Détail

Des passagers clandestins sur les coques des bateaux en transit

25 juin 2015 | Andri Bryner

Quand les bateaux de plaisance sont transportés par voie de terre, ils véhiculent souvent malgré eux des moules zébrées collées à leur coque. Si rien n’est entrepris, le mollusque qui n’est apparu en Suisse qu’en 1960 peut ainsi se propager d’un lac - ou d’une mer - à l’autre. Une étude de l’Eawag montre les chemins de propagation et indique les mesures de précaution à prendre pour ralentir sinon enrayer l’invasion biologique. C’est d’autant plus urgent qu’un nouveau bivalve invasif, la moule quagga, vient d’atteindre la Suisse par le Rhin.

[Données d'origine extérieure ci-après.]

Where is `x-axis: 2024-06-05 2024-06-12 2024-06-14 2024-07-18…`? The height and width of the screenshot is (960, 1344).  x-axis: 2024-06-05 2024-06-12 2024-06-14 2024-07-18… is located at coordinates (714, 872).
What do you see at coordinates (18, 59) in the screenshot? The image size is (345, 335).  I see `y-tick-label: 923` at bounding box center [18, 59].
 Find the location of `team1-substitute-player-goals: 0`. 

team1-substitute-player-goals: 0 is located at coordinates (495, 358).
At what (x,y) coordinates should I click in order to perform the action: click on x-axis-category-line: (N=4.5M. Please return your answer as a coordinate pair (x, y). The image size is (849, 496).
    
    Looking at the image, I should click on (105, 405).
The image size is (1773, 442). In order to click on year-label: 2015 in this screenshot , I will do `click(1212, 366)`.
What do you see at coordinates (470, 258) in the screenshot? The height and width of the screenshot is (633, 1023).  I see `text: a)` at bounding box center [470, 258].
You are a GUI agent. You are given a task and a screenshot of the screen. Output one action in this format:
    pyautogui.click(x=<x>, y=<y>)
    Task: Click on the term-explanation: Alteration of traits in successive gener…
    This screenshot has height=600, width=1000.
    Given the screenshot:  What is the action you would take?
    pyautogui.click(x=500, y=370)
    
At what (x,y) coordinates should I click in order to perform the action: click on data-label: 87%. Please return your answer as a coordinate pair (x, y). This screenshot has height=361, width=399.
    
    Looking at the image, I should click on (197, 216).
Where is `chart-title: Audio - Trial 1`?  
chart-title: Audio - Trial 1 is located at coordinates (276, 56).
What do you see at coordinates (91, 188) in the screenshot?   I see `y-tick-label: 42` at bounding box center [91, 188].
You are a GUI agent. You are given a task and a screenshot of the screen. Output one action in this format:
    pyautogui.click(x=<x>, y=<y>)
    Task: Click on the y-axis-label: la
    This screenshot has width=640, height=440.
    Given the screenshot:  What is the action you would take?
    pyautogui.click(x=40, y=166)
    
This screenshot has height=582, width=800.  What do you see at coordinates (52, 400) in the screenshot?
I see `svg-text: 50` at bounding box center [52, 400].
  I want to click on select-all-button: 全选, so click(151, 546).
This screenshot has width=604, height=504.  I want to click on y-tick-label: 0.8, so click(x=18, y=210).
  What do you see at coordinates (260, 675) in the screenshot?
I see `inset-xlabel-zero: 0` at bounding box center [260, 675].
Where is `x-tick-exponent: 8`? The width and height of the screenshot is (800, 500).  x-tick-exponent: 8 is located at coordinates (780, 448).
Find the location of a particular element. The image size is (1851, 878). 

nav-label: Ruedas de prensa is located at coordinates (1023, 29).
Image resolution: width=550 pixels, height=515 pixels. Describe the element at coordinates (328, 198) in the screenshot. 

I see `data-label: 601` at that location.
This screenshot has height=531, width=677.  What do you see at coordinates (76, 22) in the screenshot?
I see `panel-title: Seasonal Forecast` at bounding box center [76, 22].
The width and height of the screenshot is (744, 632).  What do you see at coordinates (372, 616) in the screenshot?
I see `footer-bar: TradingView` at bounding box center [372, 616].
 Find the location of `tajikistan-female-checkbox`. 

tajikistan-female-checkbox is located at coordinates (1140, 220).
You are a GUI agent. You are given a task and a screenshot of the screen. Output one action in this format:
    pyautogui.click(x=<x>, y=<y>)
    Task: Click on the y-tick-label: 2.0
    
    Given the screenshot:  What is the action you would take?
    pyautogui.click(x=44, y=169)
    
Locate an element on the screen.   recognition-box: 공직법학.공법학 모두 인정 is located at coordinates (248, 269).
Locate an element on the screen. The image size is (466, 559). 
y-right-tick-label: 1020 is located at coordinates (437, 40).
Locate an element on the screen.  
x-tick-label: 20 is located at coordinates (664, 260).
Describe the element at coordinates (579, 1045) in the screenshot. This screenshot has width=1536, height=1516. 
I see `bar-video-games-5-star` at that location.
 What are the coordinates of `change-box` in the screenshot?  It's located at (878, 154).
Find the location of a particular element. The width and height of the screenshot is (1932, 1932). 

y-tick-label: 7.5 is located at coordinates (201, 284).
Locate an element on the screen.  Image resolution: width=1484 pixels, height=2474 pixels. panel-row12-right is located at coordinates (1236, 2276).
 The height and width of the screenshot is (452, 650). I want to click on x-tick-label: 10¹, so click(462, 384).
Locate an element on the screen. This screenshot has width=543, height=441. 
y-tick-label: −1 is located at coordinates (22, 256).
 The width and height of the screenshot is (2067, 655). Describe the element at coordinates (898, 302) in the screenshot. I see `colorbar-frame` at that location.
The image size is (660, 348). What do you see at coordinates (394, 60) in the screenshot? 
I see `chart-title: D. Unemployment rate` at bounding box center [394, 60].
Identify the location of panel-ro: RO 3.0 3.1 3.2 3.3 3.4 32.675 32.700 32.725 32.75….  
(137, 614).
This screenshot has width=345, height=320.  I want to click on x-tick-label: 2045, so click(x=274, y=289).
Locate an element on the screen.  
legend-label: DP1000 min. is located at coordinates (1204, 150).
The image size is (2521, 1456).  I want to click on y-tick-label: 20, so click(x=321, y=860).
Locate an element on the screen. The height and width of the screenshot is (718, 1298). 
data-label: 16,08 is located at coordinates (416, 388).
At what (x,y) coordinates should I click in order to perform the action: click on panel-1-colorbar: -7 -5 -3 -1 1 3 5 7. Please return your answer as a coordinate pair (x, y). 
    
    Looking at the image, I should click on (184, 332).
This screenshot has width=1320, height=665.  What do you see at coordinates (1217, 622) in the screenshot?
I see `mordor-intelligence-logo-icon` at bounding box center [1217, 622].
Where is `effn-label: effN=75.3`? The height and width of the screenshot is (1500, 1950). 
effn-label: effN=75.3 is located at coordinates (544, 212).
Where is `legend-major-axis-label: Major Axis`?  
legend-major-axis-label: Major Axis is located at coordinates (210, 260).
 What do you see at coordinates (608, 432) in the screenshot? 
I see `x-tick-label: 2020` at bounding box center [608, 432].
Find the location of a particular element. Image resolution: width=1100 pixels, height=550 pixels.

Dans son travail de master à l’Eawag, Nora Weissert a montré qu’en moyenne 60 % des bateaux restant en eau toute l’année sont porteurs de la moule zébrée. Ceux restant en cale sont moins touchés. L’écologue de l’EPFZ a constaté de grandes différences entre les lacs : alors que ceux de Zurich et de Constance présentent une forte colonisation des bateaux, ceux de Thoune ou des Quatre-Cantons semblent lui être moins favorables. Autre fait intéressant, deux tiers des bateaux restant en eau et étant traités avec des agents antisalissure étaient tout de même colonisés par le bivalve. En effectuant un sondage auprès des détenteurs de bateaux, la chercheuse a notamment établi une carte du réseau de transport : il apparaît que les voies les plus empruntées sont celles qui séparent les lacs de Zurich et de Constance et les lacs Léman et de Neuchâtel et que le chemin de la Méditerranée est très apprécié. La biologiste a d’autre part démontré que les chances de survie des toutes jeunes moules (0,5-4 mm) sur les coques et à l’air libre sont d’autant plus élevées que les températures sont basses. A 12 °C, un quart des bivalves étaient encore en vie au bout de 42 heures.

Conclusion de l’étude : avant d’être transportés, les bateaux doivent être soigneusement nettoyés et mis à sécher pendant plusieurs jours. En effet, une nouvelle espèce attend elle aussi l’occasion de se déployer en Suisse : l’Eawag vient de détecter à Bâle de l’ADN de la moule quagga qui remonte le Rhin depuis quelques années. Par leur développement invasif, la moule zébrée et la moule quagga peuvent évincer les espèces locales et coloniser les systèmes de refroidissement ou de captage en générant des coûts considérables. Les fournisseurs d’eau sont particulièrement préoccupés par la moule quagga qui, contrairement à sa cousine zébrée, se développe également dans les couches profondes des lacs où l’eau froide est captée pour la production d’eau potable.

Presque toutes les eaux navigables de Suisse sont reliées entre elles par le transport terrestre des bateaux – les lignes les plus épaisses indiquent les voies les plus empruntées (à gauche). Moteur de bateau envahi par la moule zébrée (à droite).